Enregistrements de positions cibles
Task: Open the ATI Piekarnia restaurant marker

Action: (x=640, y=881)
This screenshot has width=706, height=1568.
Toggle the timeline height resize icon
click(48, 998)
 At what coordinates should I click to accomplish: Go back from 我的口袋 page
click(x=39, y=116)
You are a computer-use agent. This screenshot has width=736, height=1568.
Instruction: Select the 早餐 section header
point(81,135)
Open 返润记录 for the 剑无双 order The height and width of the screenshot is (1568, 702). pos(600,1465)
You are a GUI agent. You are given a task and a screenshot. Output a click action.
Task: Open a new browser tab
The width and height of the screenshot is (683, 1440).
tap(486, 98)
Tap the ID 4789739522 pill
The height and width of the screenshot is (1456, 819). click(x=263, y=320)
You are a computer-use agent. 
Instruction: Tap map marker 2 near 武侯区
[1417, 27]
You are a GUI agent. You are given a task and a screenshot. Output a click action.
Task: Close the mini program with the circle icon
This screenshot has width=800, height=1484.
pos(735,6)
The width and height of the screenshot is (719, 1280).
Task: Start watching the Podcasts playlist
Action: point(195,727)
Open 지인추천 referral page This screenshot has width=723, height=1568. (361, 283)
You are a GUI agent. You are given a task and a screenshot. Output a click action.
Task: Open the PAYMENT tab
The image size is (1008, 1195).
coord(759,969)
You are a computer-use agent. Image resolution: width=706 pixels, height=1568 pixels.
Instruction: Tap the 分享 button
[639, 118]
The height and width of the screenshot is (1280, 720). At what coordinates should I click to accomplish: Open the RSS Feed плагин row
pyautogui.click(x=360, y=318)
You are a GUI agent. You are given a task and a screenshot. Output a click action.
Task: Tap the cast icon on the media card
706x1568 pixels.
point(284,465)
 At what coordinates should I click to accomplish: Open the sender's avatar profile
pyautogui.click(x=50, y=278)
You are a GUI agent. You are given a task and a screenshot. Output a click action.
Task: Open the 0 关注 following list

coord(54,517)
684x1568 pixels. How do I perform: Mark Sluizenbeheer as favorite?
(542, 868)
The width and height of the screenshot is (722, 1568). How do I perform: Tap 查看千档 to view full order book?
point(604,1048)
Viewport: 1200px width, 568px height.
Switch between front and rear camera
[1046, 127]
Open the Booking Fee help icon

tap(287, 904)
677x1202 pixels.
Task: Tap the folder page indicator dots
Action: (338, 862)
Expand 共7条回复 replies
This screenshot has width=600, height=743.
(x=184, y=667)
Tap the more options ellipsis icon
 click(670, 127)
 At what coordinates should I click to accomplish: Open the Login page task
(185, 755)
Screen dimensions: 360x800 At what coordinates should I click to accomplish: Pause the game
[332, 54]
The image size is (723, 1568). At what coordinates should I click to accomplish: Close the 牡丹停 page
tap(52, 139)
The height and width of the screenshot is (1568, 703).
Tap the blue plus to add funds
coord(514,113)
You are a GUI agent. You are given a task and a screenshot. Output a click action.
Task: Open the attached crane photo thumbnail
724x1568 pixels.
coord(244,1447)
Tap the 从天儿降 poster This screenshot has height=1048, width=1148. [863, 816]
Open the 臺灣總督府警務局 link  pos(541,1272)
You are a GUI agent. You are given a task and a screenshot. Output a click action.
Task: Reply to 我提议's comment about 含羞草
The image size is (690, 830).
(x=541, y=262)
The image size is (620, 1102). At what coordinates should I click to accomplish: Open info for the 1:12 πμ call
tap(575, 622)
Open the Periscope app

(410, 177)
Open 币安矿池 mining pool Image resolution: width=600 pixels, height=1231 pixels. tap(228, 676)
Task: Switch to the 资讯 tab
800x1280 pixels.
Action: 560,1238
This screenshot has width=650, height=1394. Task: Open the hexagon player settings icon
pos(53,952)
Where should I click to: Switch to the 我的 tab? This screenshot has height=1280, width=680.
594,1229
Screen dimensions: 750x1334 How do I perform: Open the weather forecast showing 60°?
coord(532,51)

▶ _Objectif_: Restitue en CSV à deux colonnes, nommées consigne et reponse, tout le matériel depuis la ligne contenant "684x1568 pixels. How" jusqu'à celle contenant "point(604,1048)", bornes incluses. Produis une ligne par couple consigne-réponse, chaque valeur dans un seul champ entre guillemets, avec les sauts de ligne remplacés par des espaces.

▶ _Solution proposée_:
consigne,reponse
"684x1568 pixels. How do I perform: Mark Sluizenbeheer as favorite?","(542, 868)"
"The width and height of the screenshot is (722, 1568). How do I perform: Tap 查看千档 to view full order book?","point(604,1048)"